Stirnrunzelnd betrachtete Daniel den Brief, den er wahllos aus den Zuschriften herausgezogen hatte. »Lieber Weihnachtsengel«, las er und stellte die Kaffeetasse, an der er gerade genippt hatte, auf seinen Schreibtisch. »Normalerweise antworte ich nicht auf Kontaktanzeigen, doch die deine hat mich sogleich angesprochen, weshalb ich diesmal eine Ausnahme machen möchte. Du scheinst Fantasie zu haben und, ebenso wie ich, großen Wert auf Zweisamkeit zu legen. Auch spielen für mich die Begriffe Beständigkeit und Treue ...« Er überflog die weiteren Zeilen nur, dann blieb sein Blick an der Unterschrift hängen: »In Hoffnung auf ein baldiges Kennenlernen grüßt Dich Dein Weihnachtsmann Gregor.« Im Umschlag steckte außerdem das Foto eines durchaus gut aussehenden schwarzhaarigen Mannes, der einen eleganten Anzug trug.
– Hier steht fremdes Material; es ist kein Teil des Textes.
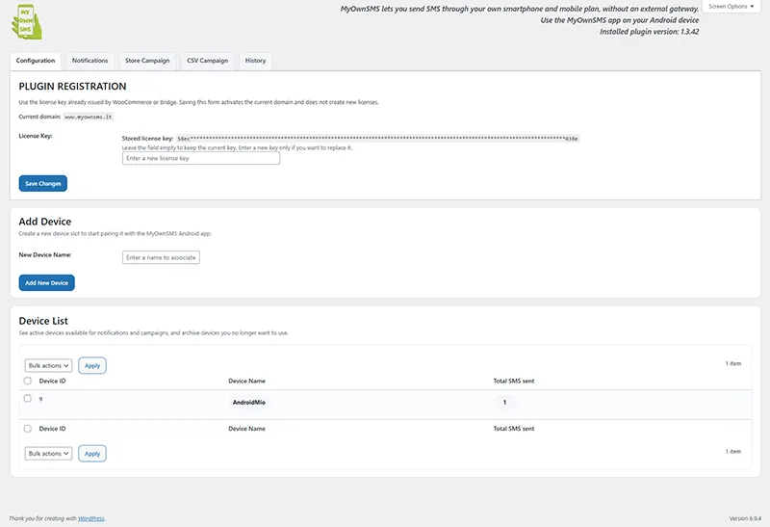Click the bottom Apply button
Viewport: 770px width, 527px height.
point(92,453)
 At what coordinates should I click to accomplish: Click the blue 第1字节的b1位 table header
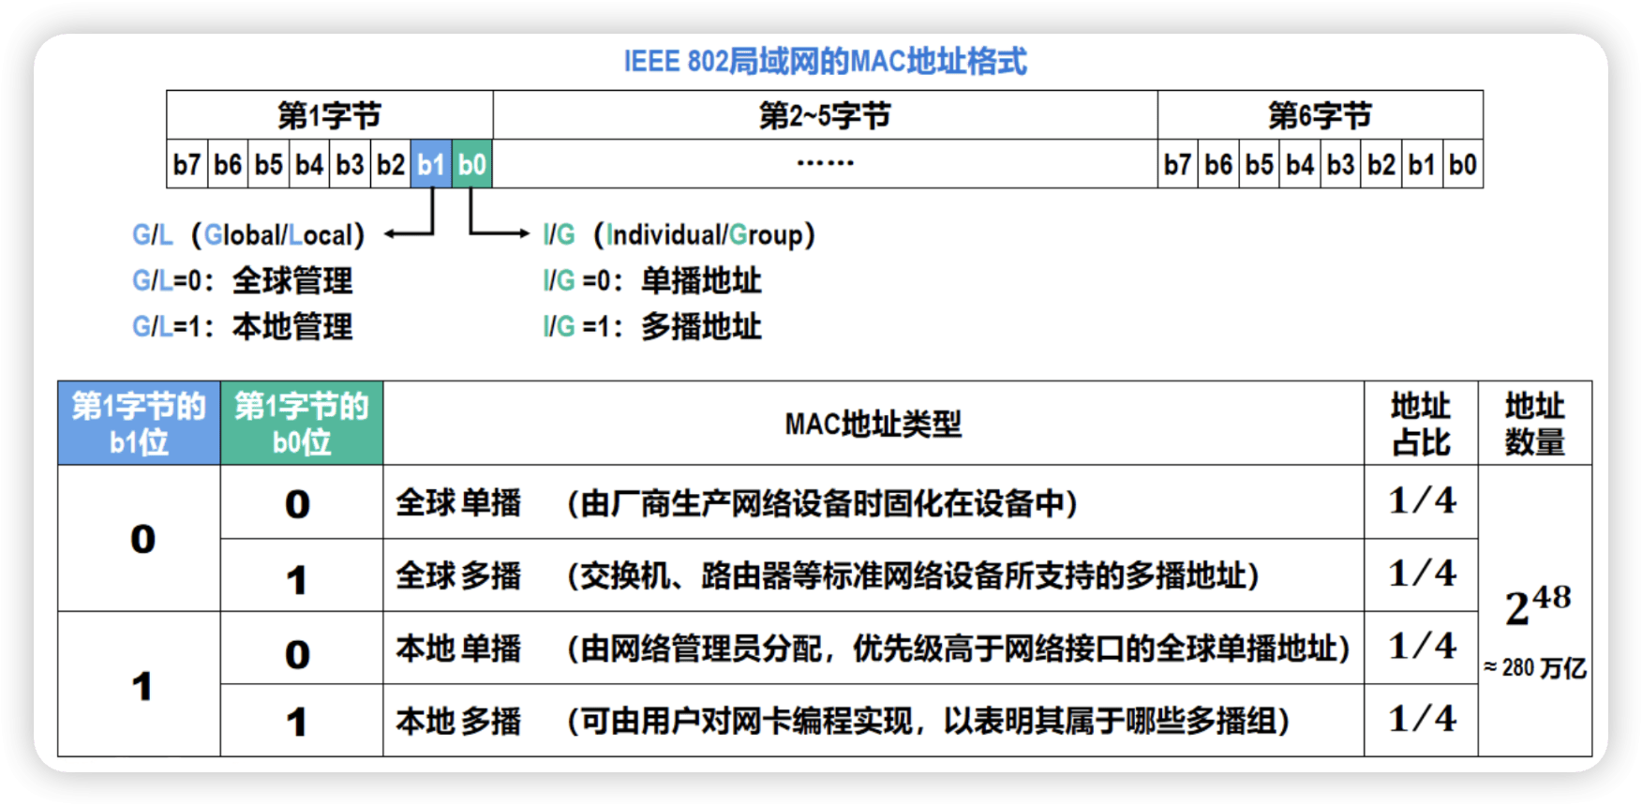tap(139, 423)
Daniel schüttelte irritiert den Kopf. »Na, so war das aber nicht gemeint«, brummte er und legte den Brief zur Seite. »Was hast du mir da bloß eingebrockt, Peter!« Er griff nach dem nächsten Schreiben.

»Liebe unbekannte Weihnachtsfrau«, stand darin geschrieben, und er stockte, las dann aber weiter: »Deiner Anzeige entnehme ich, dass Du die Zweisamkeit suchst. Auch ich bin sehr daran interessiert und hoffe, Dir selbige nicht nur zu Weihnachten, sondern auch im übrigen Jahr bieten zu können. Da ich (noch) verheiratet bin, würde ich vorschlagen, unser erstes Treffen in einem Hotel ...« Daniel schüttelte sich und warf einen Blick auf die Unterschrift. »In freudiger Erwartung – Nino Weihnachtsmann«, lautete sie.

»Da stimmt doch was nicht.« Ein Blick in die anderen Briefe bestätigte Daniel, dass er ganz offensichtlich nur Zuschriften an eine Frau erhalten hatte. Eine Frau, die einen Weihnachtsmann suchte? »Moment mal!« Daniel sprang auf und suchte aus dem Stapel Zeitungen im Altpapierkarton diejenige heraus, in der vor zwei Tagen auch seine Kontaktanzeige abgedruckt gewesen war. Er überflog die entsprechende Seite, bis sein Blick an einer ungewöhnlichen Formulierung hängenblieb.

»Gesucht: Vorzeigbarer Weihnachtsmann zwischen fünfundzwanzig und vierzig, Nichtraucher, der meine Leidenschaft für fröhliche Familienfeste nicht nur teilt, sondern selbige ...« Langsam ließ er die Zeitung sinken. »Das muss sie sein«, murmelte er. »Da hat anscheinend eine Verwechslung stattgefunden.« Er warf einen Blick auf seine Uhr. Bis zu seinem nächsten Termin waren es noch anderthalb Stunden, und er beschloss, nicht bei der Zeitung anzurufen, sondern gleich dort vorbeizufahren, denn das Verlagshaus lag auf dem Weg zu seinem Kunden. Und auf dem Rückweg würde er dann beim Tierheim vorbeifahren. Peter hatte so lange auf ihn eingeredet, bis er einverstanden gewesen war, sich tatsächlich einen Hund anzuschaffen, um bei den Treffen mit seinen Anzeigenkandidatinnen das erwähnte Haustier vorweisen zu können. Daniel hatte nicht wirklich etwas dagegen; als Junge hatte er einen Hund besessen und trug sich insgeheim schon länger mit dem Gedanken, sich wieder einen vierbeinigen Hausgenossen anzuschaffen. Auch waren Hunde treu und logen nicht – zwei Eigenschaften, die er nach dem Desaster mit seiner Exfrau sehr zu schätzen wusste.

Entschlossen packte Daniel die Zeitung und die Zuschriften zusammen in eine Plastikmappe, warf sich seinen Parka über und machte sich auf den Weg.

 

3. Kapitel

 

»Herrje, was für ein Durcheinander«, schimpfte Elf-Dreizehn und hackte auf der Tastatur herum.